Fetch records by primary key. Accepts PkeyResult format for efficient batch loading:

// Single record
const [user] = await User.findById({ values: [[1]] });

// Multiple records
const users = await User.findById({ values: [[1], [2], [3]] });

// Composite PK
const [entry] = await TenantUser.findById({
  values: [[1, 100]]  // [tenant_id, id]
});

// Use with update/delete result
const result = await User.update(...);
const users = await User.findById(result);

Generated SQL:

Database	Single PK	Composite PK
PostgreSQL	WHERE id = ANY($1::int[])	WHERE (col1, col2) IN (SELECT * FROM UNNEST(...))
MySQL	WHERE id IN (?, ?, ?)	JOIN (VALUES ROW(...), ...) AS v ON ...
SQLite	WHERE id IN (?, ?, ?)	WITH v AS (VALUES ...) ... JOIN v ON ...

Upsert (ON CONFLICT)

// Insert or ignore
await User.create(
  [[User.name, 'John'], [User.email, 'john@example.com']],
  { onConflict: User.email, onConflictIgnore: true }
);

// Insert or update
await User.create(
  [[User.name, 'John'], [User.email, 'john@example.com']],
  { onConflict: User.email, onConflictUpdate: [User.name] }
);

// Composite unique key
await UserPref.create(
  [[UserPref.user_id, 1], [UserPref.key, 'theme'], [UserPref.value, 'dark']],
  { onConflict: [UserPref.user_id, UserPref.key], onConflictUpdate: [UserPref.value] }
);

Behavior Notes

PkeyResult Semantics

Aspect	Behavior
Order	Matches database RETURNING order (not guaranteed across DBs; findById(result) order is also unspecified)
update result	Contains PKs of matched rows (rows matching WHERE condition, regardless of whether values actually changed)
delete result	Contains PKs of deleted rows
Duplicates	No duplicates (each row appears once; MySQL pre-SELECT uses DISTINCT)
Empty result	{ key: [...], values: [] } when no rows affected (not null)

Note: For MySQL (no RETURNING), when returning: true:

• update/delete: Executes pre-SELECT (with DISTINCT) to get PKs, then executes the operation (2 queries in same transaction)
• updateMany: Executes update, then SELECT to get PKs of affected rows (2 queries in same transaction)
• When returning: false (default): Single query, returns null

Batch Limits

createMany and updateMany do not auto-split large batches.

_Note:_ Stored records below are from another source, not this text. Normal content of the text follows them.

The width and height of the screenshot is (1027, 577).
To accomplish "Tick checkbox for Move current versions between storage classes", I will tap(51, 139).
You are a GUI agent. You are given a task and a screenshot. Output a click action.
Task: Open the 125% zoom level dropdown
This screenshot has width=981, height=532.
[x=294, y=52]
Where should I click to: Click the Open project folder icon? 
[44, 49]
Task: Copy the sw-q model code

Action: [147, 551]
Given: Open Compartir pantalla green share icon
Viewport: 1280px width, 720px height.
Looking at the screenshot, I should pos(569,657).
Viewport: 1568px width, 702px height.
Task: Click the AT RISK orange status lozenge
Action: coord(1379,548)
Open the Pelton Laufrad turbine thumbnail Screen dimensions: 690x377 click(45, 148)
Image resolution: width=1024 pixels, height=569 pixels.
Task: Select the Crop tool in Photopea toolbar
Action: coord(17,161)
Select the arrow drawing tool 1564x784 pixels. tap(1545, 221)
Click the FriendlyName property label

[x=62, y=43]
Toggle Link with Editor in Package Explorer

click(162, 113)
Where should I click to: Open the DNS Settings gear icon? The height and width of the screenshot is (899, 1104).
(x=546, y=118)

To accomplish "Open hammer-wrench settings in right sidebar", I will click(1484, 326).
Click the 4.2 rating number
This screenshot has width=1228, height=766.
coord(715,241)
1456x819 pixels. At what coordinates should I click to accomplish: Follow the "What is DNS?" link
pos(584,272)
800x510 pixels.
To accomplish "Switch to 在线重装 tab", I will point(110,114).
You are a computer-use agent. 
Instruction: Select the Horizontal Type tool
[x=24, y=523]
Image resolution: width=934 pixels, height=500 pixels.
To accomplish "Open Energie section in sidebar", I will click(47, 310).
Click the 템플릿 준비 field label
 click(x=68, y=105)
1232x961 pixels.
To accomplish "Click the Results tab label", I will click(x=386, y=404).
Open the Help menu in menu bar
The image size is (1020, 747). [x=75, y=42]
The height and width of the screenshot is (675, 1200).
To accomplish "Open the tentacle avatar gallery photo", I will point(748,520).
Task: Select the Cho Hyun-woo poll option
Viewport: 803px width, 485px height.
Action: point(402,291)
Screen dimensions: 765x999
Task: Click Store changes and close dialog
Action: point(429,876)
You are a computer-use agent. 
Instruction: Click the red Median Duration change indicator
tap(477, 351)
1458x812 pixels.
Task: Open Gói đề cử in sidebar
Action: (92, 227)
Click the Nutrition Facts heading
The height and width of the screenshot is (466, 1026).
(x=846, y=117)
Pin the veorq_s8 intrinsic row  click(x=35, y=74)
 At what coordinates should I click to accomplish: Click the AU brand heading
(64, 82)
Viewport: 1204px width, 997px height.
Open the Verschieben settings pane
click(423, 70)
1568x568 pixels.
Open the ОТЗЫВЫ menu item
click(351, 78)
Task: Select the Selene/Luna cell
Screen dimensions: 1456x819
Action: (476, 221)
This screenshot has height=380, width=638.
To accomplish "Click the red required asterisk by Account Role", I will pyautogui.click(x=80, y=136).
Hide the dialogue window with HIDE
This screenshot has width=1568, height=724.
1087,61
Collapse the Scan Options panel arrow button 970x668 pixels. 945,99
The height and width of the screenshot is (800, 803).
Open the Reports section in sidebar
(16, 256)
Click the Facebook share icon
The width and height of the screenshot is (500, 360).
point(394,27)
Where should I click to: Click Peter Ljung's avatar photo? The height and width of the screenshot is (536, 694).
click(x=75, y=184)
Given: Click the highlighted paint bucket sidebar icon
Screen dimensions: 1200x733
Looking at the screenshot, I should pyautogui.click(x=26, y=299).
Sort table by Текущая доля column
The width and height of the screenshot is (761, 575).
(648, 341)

Users are responsible for chunking:

// Recommended: chunk large batches (DB-dependent limits)
const BATCH_SIZE = 1000;  // Adjust based on your DB and row size
for (let i = 0; i < rows.length; i += BATCH_SIZE) {
  const chunk = rows.slice(i, i + BATCH_SIZE);
  await User.updateMany(chunk, { keyColumns: [User.id] });
}

Database	Practical Limits
PostgreSQL	~32,767 parameters per query
MySQL	max_allowed_packet (default 64MB), ~65,535 placeholders
SQLite	999 variables (compile-time SQLITE_MAX_VARIABLE_NUMBER)

updateMany keyColumns Contract

Requirement	Description
Must be unique	keyColumns must uniquely identify rows (primary key or unique constraint)
Must exist in rows	Every row must include all keyColumns
Non-key columns	Columns not in keyColumns become SET clause values

// ✅ Valid: keyColumns is primary key
await User.updateMany([
  [[User.id, 1], [User.name, 'John']],
], { keyColumns: [User.id] });

// ✅ Valid: keyColumns is unique constraint
await User.updateMany([
  [[User.email, 'john@example.com'], [User.name, 'John']],
], { keyColumns: [User.email] });  // If email has UNIQUE constraint

// ❌ Invalid: keyColumns missing from row
await User.updateMany([
  [[User.name, 'John']],  // Missing User.id!
], { keyColumns: [User.id] });

Type-Safe Conditions

Column Tuples (recommended for equality/simple conditions)

The simplest and most type-safe form. The value type is validated at compile time:

await User.find([
  [User.status, 'active'],           // status = 'active'
  [User.is_active, true],            // is_active = TRUE
]);
await User.find([[User.email, 'john@example.com']]);

sql Tagged Template (for operators, LIKE, BETWEEN, IS NULL, etc.)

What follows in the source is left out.